- Consider the function $f:\mathbb{R}^2 \rightarrow \mathbb{R}$ given by \begin{equation*} f(x,y) := e^{x^2+y^2}-1. \end{equation*}
Find the directional derivative of $f$ in the direction of $\mathbf{u} = (u_1,u_2)$ at the point $(0,0)$.

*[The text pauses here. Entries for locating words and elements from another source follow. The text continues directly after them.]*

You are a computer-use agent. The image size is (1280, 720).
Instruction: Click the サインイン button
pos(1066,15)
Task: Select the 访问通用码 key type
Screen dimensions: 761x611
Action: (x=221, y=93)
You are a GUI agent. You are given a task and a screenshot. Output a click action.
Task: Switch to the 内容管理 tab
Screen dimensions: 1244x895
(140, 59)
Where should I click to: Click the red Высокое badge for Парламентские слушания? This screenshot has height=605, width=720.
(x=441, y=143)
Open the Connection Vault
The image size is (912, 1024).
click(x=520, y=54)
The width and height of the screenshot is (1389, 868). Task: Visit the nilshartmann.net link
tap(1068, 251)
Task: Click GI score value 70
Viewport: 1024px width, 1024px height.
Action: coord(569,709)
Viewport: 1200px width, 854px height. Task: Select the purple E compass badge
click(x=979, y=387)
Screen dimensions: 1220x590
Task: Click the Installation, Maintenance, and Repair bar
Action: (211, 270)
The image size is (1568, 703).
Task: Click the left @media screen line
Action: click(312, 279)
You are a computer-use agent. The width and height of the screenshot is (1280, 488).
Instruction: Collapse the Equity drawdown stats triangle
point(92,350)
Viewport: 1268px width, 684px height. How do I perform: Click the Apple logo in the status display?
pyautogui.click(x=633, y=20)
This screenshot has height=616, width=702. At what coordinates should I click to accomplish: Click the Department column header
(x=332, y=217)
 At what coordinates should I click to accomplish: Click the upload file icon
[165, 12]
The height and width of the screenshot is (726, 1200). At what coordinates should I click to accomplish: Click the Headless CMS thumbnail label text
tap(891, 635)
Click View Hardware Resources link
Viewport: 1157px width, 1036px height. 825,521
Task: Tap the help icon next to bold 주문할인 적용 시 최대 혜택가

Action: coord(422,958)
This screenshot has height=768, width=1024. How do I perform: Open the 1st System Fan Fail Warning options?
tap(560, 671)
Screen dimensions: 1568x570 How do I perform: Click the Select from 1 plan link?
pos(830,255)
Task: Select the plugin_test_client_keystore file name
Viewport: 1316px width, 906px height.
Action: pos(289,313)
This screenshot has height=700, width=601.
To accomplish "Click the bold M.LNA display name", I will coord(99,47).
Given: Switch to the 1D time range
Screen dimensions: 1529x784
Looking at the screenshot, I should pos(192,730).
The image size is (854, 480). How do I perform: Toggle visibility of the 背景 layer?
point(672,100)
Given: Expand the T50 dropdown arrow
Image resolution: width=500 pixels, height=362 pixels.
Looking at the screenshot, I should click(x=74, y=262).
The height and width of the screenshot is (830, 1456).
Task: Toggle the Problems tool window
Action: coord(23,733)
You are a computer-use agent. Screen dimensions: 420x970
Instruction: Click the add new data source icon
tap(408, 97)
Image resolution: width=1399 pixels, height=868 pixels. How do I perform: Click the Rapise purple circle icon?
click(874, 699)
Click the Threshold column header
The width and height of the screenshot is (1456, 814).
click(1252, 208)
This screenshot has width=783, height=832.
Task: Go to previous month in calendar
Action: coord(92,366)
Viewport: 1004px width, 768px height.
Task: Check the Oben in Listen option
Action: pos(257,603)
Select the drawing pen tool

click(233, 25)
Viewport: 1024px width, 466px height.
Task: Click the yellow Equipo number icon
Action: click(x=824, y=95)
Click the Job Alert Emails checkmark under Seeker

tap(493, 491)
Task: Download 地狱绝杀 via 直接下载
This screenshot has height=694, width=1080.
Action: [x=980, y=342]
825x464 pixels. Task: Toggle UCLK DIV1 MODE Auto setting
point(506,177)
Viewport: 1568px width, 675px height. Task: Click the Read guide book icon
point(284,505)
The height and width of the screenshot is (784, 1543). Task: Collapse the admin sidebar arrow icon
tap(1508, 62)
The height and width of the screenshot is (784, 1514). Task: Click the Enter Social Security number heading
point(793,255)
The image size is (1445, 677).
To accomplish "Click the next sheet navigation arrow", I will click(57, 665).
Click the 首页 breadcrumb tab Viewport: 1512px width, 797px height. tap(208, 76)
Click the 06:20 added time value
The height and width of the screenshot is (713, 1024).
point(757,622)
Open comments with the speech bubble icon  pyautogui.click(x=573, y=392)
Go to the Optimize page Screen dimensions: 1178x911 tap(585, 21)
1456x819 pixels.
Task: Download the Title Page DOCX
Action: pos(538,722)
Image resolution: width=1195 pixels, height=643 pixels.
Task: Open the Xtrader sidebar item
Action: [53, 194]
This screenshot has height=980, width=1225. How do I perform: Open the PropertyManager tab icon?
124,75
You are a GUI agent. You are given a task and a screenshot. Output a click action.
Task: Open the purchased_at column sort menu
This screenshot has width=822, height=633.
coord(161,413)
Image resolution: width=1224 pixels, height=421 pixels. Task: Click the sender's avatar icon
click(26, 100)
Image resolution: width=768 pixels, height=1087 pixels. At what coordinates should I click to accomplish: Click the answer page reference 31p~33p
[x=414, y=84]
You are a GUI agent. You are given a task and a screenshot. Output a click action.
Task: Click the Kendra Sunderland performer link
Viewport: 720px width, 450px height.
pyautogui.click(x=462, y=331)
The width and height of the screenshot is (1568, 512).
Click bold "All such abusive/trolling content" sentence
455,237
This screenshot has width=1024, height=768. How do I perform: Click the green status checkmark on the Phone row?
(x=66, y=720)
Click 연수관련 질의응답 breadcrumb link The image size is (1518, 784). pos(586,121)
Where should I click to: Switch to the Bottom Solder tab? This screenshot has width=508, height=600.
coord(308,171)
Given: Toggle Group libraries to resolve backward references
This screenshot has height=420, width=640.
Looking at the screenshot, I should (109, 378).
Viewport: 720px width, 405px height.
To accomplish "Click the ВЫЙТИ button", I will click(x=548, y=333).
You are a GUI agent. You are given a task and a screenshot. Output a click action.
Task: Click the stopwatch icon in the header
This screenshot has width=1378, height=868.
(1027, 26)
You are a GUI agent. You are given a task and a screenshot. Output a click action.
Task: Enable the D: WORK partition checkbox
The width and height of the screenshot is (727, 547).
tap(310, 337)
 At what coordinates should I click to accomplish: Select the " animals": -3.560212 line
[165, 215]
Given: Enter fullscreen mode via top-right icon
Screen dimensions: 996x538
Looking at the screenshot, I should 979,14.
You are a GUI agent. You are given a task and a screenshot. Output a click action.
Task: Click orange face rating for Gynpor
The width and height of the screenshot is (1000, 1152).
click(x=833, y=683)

To get the directional derivative of $f$ in the direction of $\mathbf{u} = (u_1,u_2)$ we need to normalise $\mathbf{u}$ and take the dot product with $\nabla{f}$. So $||\mathbf{u}|| = \sqrt{u_1^2+u_2^2}$, so $\hat{\mathbf{u}} = \frac{1}{\sqrt{u_1^2+u_2^2}}(u_1,u_2) = \left(\frac{u_1}{\sqrt{u_1^2+u_2^2}},\frac{u_2}{\sqrt{u_1^2+u_2^2}}\right)$. Hence, the directional derivative of $f$ at the point $(0,0)$ in the direction of $\mathbf{u} = (u_1,u_2)$ is \begin{equation*} \hat{\mathbf{u}}\cdot \nabla{f} = \begin{bmatrix} \frac{u_1}{\sqrt{u_1^2+u_2^2}} & \frac{u_2}{\sqrt{u_1^2+u_2^2}} \end{bmatrix}\cdot \begin{bmatrix} 0 \\ 0 \end{bmatrix} = 0. \end{equation*}
- The error function $\text{erf} : \mathbb{R}\mapsto \mathbb{R}$ is defined by \begin{equation*} \text{erf}(x) := \frac{2}{\sqrt{\pi}}\int_{0}^{x} e^{-t^2} \; dt. \end{equation*}
Explain why erf is infinitely differentiable and find the quadratic Taylor polynomial of erf about $a = 0$.
Is question 1 good and for question 2 do we show there is an nth derivative for erf(x) and not too sure about the Taylor polynomial.